Hypnose, paradoxe, non-vouloir : deux outils et une posture pour un changement écologique
CommunicationsCommunication au 20ème congrès mondial d’Hypnose, Paris, 27 au 29 aout 2015
Irène BOUAZIZ et Chantal GAUDIN, psychiatres
Résumé :
Si Milton Erickson et Gregory Bateson nous ont mis sur la voie d’une autre façon de comprendre et de traiter les problèmes humains, ils nous ont aussi alertés sur les répercussions écologiques du changement.
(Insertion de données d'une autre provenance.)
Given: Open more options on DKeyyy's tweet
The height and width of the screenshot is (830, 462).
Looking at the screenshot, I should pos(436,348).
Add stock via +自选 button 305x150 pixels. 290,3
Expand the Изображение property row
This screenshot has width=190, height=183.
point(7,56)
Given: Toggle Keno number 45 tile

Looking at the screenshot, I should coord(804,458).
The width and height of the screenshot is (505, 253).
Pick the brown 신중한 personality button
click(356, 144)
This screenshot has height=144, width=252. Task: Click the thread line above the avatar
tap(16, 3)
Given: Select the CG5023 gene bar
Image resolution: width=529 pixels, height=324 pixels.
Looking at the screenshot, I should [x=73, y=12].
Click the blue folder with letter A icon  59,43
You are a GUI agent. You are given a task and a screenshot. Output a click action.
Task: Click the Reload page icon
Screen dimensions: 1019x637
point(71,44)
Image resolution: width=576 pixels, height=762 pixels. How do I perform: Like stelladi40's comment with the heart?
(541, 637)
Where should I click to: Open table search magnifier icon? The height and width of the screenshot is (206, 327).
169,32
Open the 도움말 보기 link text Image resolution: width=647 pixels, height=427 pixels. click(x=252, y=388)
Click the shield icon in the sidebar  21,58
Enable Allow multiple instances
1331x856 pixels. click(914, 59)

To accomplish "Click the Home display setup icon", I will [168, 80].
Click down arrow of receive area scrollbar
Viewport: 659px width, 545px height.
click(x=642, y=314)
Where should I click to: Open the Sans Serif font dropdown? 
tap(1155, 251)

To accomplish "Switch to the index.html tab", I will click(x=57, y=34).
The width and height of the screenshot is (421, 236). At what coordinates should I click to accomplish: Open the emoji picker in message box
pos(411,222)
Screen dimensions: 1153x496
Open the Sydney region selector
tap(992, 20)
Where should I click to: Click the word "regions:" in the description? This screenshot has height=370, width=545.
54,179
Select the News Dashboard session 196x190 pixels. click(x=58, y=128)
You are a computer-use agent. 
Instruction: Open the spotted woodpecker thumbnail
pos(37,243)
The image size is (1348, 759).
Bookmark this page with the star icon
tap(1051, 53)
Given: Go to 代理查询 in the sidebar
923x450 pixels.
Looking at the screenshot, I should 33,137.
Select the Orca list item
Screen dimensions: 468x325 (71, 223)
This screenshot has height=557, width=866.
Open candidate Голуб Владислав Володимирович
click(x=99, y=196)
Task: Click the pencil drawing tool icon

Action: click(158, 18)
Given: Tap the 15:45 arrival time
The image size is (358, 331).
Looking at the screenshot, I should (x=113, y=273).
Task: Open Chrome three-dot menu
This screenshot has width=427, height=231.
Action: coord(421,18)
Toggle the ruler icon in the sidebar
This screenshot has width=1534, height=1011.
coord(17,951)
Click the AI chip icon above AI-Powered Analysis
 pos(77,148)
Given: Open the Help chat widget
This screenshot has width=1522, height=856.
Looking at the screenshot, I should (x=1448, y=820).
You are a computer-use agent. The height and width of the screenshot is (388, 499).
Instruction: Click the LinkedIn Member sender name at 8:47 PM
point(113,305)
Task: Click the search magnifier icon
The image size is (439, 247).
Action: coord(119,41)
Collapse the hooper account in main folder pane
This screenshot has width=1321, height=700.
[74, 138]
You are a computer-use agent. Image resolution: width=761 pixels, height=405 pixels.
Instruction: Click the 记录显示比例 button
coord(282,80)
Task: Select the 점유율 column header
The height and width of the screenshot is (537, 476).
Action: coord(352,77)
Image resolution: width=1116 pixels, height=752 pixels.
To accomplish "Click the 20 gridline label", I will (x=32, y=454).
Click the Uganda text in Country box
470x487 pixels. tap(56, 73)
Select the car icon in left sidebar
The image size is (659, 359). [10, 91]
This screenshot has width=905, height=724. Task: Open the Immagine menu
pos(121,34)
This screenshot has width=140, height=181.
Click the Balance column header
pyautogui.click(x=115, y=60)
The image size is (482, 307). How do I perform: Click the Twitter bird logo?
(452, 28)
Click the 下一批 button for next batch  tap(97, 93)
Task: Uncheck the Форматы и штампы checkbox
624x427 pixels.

De même que les progrès des sciences et techniques nous rendent capables de transformer le monde dans lequel nous vivons, avec les dangers que nous connaissons, l’avancée des connaissances en psychologie et la multiplication des méthodes nous font courir le risque de devenir capables d’obtenir presque tous les changements souhaités. Si nous sommes tous, bien légitimement, désireux d’utiliser les méthodes les plus efficaces pour aider, le risque que le changement visé ne se trouve pas en accord avec un environnement en constante évolution est grand.
Nous sommes tous les jours émerveillées, en utilisant l’hypnose et/ou le paradoxe, par la façon dont les patients accèdent à leurs propres ressources et à celles de leur environnement. Mais de longues années de pratique clinique nous ont aussi appris que, si la maitrise de la technique est une condition indispensable, elle n’est pas suffisante pour donner à ceux que l’on aide la liberté d’utiliser leurs propres compétences. C’est même parfois l’inverse qui se passe : plus le thérapeute est compétent, moins le patient l’est.
Gregory Bateson regrettait que les cliniciens qui étudiaient le travail d’Erickson n’en aient retenu que les outils, négligeant la dimension particulière de sa « présence systémique ». Cette « présence systémique », cette « disposition du thérapeute » comme l’a parfois dit François Roustang, passe selon lui par une «ouverture à l’indétermination des possibles » et implique de ne pas attendre un résultat spécifique.
Nous montrerons dans cet exposé comment, dans notre pratique quotidienne, la prise en compte de la nature systémique du monde nous conduit à utiliser l’hypnose et le paradoxe dans une posture de non vouloir.
Nous évoquerons les difficultés et les bénéfices qu’il y a à adopter une telle posture.